School of Education assistant professor receives national research award

The Association for Counselor Education and Supervision recently presented the ACES Research in Counselor Education and Supervision Award to a research team including Jessica Gonzalez, an assistant professor in the School of Education’s Counseling and Career Development specialization at Colorado State University, and three co-authors for their research publication titled, “Investigating Supervisory Relationships and Therapeutic Alliances Using Structural Equation Modeling.”

Studying supervisor-student and student-client relationships

Jessica Gonzalez, Assistant Professor, School of Education, College of Health and Human Sciences, Colorado State University, September 28, 2016The research team included University of Florida Assistant Professor Kristina DePue (the article’s lead author), University of Central Florida Professor Glenn Lambie, University of Florida doctoral student Ren Liu, and Gonzalez. Gonzalez’s primary contribution was in collecting data from a university-based community counseling and research center housed within the university’s counselor education program. Here, the program’s counselors-in-training fulfill practicum requirements by providing free counseling services to the public while being supervised by licensed clinical counselors.
=-=-=
TO DO:
1 > According to the award article, who was the lead author of the award-winning publication?
2 > Please carry on the award article from its final sentence, keeping to its subject and tone.
=-=-=
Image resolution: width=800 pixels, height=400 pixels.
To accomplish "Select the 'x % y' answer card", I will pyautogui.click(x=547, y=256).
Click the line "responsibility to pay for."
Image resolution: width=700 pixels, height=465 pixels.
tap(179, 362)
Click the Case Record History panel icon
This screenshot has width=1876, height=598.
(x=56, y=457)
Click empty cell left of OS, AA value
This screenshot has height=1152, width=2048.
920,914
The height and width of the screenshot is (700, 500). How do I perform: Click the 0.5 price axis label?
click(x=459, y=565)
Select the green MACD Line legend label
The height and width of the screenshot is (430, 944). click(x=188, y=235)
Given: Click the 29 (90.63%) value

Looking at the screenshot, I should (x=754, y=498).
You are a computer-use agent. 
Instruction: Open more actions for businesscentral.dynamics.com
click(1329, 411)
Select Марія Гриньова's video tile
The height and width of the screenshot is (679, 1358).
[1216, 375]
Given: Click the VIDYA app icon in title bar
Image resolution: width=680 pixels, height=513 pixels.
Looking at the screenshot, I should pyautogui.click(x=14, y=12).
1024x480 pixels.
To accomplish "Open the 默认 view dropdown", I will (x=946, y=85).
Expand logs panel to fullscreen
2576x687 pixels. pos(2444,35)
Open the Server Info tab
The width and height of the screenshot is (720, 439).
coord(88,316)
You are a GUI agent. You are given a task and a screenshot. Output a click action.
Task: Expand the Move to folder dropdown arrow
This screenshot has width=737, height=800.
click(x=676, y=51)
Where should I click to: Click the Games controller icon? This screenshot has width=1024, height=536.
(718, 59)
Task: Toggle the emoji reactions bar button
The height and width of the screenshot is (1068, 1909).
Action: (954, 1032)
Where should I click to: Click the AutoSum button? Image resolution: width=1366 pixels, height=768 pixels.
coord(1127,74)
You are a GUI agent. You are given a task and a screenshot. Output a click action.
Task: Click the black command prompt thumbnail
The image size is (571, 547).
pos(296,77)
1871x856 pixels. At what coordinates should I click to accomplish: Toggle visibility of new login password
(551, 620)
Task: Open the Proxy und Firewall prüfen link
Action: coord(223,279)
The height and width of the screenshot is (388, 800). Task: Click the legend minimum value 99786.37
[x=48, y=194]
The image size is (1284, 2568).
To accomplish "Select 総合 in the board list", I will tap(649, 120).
=-=-=
RESPONSES IN ORDER:
1 > Kristina DePue, an assistant professor at the University of Florida.

2 >
The research addressed issues around the education and supervision of counselors, focusing on the relationships between counselors-in-training and their clinical supervisors, and between the counselors-in-training and their clients.

“In the counseling field, there’s not a lot of research on the client’s perspective, or what happens in supervision,” says Gonzalez. “This study is different in that we got the supervisor’s view of the therapeutic relationship, the client’s perspective, and the counselor’s perspective. We found that there were differing views in the client and counselor perspectives about the therapeutic alliance, so there’s more research needed to see why clients and counselors view things differently.”

The team gathered data from 110 counselor-client dyads and from clinical supervisors through completion of two assessments: the Supervisory Working Alliance-Trainee Form and the Working Alliance Inventory. The forms, says Gonzalez, have a lot of counselor language, which might have influenced how clients reported their perspectives on client-counselor relationships.

“There might need to be an assessment tailored more to client language,” Gonzalez remarks.

Value of strong supervisory relationships

“The research focuses on the bond, the relationship between supervisors and counselors-in-training, and how that affects the relationship between the counselor and the client,” explains Gonzalez.

The research team found that a strong supervisory relationship is helpful as counselors-in-training learn how to understand and develop a therapeutic alliance with their clients, demonstrating the value of a supportive supervisory relationship in which the supervisor models safe, healthy, and professional relationships for those whom they supervise.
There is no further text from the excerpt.